El festejo fastuoso de los 15 años de la hija del director de Itaipú, en el que se vio la opulencia desmedida y a figuras públicas rindiendo pleitesía a Cartes, desató un debate sobre el divorcio entre la clase política y la ciudadanía. Para el analista Camilo Filártiga, lo más preocupante no es el lujo en sí, sino lo que revela:

“Una cúpula dirigente totalmente desconectada de la realidad nacional, ajena a las carencias sociales, y carente de ética pública. Hay una distorsión completa de valores, y eso se traduce en referentes que no representan mérito ni honestidad, sino ostentación y vínculos oscuros”, afirmó.

Esta crisis ética se extiende más allá del caso puntual. Señala que la ausencia de modelos positivos de liderazgo, genera que el crimen organizado gane terreno aspiracional entre jóvenes de sectores populares. “Hoy las camionetas tienen la cara de Pablo Escobar. Kepis con frases como ‘plata o plomo’, porque en muchos barrios ser narco es el nuevo ideal de éxito”.

“Es la consecuencia de décadas de corrupción, clientelismo y abandono del Estado”, expresó, alertando que la indignación ciudadana es mínima y se reduce a sectores académicos, medios de comunicación y organizaciones civiles, sin llegar a generar un repudio masivo.

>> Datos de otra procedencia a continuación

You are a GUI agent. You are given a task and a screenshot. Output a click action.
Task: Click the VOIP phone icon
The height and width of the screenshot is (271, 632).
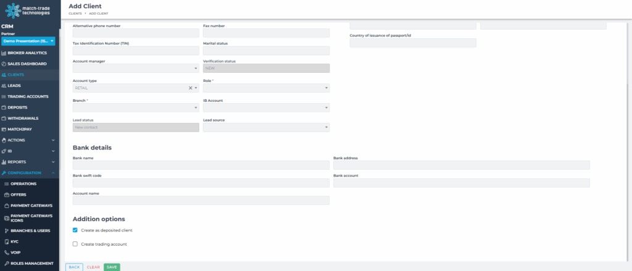[x=6, y=252]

El problema, según el analista, tiene raíces profundas: una deuda histórica del Estado en educar para la democracia tras la caída de la dictadura. “Se cambiaron leyes e instituciones, pero nunca se preparó a la ciudadanía para vivir en democracia. No se promovieron valores cívicos ni se fortaleció la conciencia de derechos”, apuntó.